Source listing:
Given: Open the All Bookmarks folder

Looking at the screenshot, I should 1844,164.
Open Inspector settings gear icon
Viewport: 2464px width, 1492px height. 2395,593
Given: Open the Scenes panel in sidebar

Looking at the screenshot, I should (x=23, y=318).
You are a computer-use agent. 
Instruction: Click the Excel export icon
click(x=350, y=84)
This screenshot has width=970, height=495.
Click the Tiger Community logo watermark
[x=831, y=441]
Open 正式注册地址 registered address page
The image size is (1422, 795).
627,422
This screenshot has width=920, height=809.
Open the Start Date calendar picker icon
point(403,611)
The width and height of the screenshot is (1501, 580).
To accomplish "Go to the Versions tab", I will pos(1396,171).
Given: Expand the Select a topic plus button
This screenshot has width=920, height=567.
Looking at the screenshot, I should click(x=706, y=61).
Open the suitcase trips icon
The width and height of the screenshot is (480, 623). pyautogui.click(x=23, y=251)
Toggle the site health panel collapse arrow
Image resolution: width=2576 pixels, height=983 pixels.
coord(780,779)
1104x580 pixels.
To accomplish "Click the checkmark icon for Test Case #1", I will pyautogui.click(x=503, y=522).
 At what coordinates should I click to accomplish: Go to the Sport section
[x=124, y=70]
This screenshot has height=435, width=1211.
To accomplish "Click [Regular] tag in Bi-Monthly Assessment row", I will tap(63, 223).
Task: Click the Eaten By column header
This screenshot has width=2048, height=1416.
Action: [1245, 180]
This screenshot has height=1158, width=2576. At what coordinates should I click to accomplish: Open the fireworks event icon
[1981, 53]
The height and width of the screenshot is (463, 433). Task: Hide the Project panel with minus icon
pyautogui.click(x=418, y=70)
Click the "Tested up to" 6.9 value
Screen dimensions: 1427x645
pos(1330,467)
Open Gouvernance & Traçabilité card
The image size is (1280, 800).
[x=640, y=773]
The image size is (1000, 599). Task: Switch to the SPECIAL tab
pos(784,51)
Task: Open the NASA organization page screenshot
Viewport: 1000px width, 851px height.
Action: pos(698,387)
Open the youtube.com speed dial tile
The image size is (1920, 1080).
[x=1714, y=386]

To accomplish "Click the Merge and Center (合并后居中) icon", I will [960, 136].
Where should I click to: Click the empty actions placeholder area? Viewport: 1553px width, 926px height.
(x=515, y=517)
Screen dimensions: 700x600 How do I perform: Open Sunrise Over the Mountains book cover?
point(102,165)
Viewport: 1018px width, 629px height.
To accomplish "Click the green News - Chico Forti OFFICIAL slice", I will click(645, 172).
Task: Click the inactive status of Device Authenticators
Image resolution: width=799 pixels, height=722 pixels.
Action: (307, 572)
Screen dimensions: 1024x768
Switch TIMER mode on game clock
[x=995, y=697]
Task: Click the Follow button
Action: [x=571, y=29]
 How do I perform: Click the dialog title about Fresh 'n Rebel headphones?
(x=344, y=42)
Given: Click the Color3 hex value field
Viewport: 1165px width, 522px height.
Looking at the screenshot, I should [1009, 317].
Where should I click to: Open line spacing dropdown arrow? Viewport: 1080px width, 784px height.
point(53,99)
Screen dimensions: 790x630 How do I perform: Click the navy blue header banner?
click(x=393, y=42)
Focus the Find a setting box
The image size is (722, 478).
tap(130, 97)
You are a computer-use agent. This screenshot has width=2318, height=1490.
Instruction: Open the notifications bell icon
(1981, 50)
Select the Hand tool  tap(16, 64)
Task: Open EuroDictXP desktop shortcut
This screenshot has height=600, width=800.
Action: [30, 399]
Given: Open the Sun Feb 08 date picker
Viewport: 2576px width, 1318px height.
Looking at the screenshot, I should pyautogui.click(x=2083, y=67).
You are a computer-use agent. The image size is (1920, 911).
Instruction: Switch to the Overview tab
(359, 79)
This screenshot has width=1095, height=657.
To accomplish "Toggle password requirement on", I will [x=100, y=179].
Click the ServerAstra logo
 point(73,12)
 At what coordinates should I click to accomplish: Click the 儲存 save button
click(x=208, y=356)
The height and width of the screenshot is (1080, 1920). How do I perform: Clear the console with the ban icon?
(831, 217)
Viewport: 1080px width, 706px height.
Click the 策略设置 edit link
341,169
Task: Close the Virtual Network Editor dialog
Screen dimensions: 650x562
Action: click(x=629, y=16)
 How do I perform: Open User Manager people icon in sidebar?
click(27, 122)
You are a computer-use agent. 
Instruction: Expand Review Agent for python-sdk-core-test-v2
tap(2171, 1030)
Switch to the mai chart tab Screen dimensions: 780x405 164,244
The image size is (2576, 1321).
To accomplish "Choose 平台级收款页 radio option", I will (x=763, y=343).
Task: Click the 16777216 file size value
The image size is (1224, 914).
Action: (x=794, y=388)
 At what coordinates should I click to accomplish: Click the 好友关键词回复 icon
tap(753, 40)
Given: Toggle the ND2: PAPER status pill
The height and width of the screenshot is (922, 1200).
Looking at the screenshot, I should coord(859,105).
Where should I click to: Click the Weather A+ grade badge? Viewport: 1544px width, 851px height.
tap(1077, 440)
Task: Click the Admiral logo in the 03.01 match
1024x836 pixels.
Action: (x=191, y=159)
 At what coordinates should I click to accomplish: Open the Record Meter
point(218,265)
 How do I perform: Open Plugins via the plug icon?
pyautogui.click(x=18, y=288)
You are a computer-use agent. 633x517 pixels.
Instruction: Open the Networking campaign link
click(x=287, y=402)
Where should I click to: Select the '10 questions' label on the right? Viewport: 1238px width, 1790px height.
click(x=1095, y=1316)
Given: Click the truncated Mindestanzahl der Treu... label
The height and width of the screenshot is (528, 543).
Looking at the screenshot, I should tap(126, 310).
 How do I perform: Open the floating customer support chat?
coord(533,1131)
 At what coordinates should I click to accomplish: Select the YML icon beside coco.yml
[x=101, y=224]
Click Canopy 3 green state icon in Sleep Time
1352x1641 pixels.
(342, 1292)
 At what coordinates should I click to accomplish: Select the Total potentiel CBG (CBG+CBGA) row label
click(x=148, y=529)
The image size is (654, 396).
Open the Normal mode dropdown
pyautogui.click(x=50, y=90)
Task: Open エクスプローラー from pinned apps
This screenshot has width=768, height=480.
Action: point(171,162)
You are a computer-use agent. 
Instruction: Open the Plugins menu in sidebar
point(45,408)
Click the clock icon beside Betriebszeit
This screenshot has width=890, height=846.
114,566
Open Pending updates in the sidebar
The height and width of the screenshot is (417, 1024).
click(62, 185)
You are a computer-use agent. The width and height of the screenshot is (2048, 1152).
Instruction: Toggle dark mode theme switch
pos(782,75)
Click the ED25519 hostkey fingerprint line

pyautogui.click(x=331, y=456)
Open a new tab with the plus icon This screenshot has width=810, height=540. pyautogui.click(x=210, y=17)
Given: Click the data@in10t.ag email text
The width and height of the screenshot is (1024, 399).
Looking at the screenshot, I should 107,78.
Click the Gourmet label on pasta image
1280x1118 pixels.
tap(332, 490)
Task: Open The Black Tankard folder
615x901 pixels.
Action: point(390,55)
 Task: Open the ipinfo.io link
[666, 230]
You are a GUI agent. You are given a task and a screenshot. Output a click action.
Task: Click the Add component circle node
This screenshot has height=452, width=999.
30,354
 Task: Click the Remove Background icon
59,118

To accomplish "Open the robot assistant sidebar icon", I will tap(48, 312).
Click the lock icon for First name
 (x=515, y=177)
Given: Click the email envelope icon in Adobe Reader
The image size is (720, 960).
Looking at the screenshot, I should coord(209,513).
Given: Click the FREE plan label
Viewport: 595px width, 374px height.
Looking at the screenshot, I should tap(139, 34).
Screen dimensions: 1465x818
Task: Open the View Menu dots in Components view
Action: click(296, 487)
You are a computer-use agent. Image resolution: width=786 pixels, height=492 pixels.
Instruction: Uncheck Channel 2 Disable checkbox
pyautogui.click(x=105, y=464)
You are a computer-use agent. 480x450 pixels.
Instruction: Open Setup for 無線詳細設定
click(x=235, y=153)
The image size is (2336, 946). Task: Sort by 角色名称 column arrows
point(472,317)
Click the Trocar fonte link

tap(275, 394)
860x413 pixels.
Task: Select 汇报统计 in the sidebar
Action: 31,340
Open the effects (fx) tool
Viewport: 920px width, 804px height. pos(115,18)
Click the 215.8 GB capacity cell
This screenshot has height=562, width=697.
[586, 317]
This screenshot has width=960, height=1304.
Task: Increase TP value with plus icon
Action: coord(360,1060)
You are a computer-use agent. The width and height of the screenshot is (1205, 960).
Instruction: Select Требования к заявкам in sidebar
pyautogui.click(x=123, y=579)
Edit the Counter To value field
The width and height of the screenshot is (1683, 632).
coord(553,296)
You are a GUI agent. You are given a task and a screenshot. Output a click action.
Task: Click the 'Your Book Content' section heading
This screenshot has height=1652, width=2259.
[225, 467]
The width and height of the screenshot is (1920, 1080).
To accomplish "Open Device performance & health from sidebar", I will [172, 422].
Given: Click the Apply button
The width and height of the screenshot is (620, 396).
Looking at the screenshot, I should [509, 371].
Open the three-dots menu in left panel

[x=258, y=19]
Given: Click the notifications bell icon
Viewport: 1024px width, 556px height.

• Written problem
Reproduce the listing verbatim from its first line through the line that contains "[x=124, y=70]", including both of those lines.

• Answer to this problem
Given: Open the All Bookmarks folder

Looking at the screenshot, I should 1844,164.
Open Inspector settings gear icon
Viewport: 2464px width, 1492px height. 2395,593
Given: Open the Scenes panel in sidebar

Looking at the screenshot, I should (x=23, y=318).
You are a computer-use agent. 
Instruction: Click the Excel export icon
click(x=350, y=84)
This screenshot has width=970, height=495.
Click the Tiger Community logo watermark
[x=831, y=441]
Open 正式注册地址 registered address page
The image size is (1422, 795).
627,422
This screenshot has width=920, height=809.
Open the Start Date calendar picker icon
point(403,611)
The width and height of the screenshot is (1501, 580).
To accomplish "Go to the Versions tab", I will pos(1396,171).
Given: Expand the Select a topic plus button
This screenshot has width=920, height=567.
Looking at the screenshot, I should click(x=706, y=61).
Open the suitcase trips icon
The width and height of the screenshot is (480, 623). pyautogui.click(x=23, y=251)
Toggle the site health panel collapse arrow
Image resolution: width=2576 pixels, height=983 pixels.
coord(780,779)
1104x580 pixels.
To accomplish "Click the checkmark icon for Test Case #1", I will pyautogui.click(x=503, y=522).
 At what coordinates should I click to accomplish: Go to the Sport section
[x=124, y=70]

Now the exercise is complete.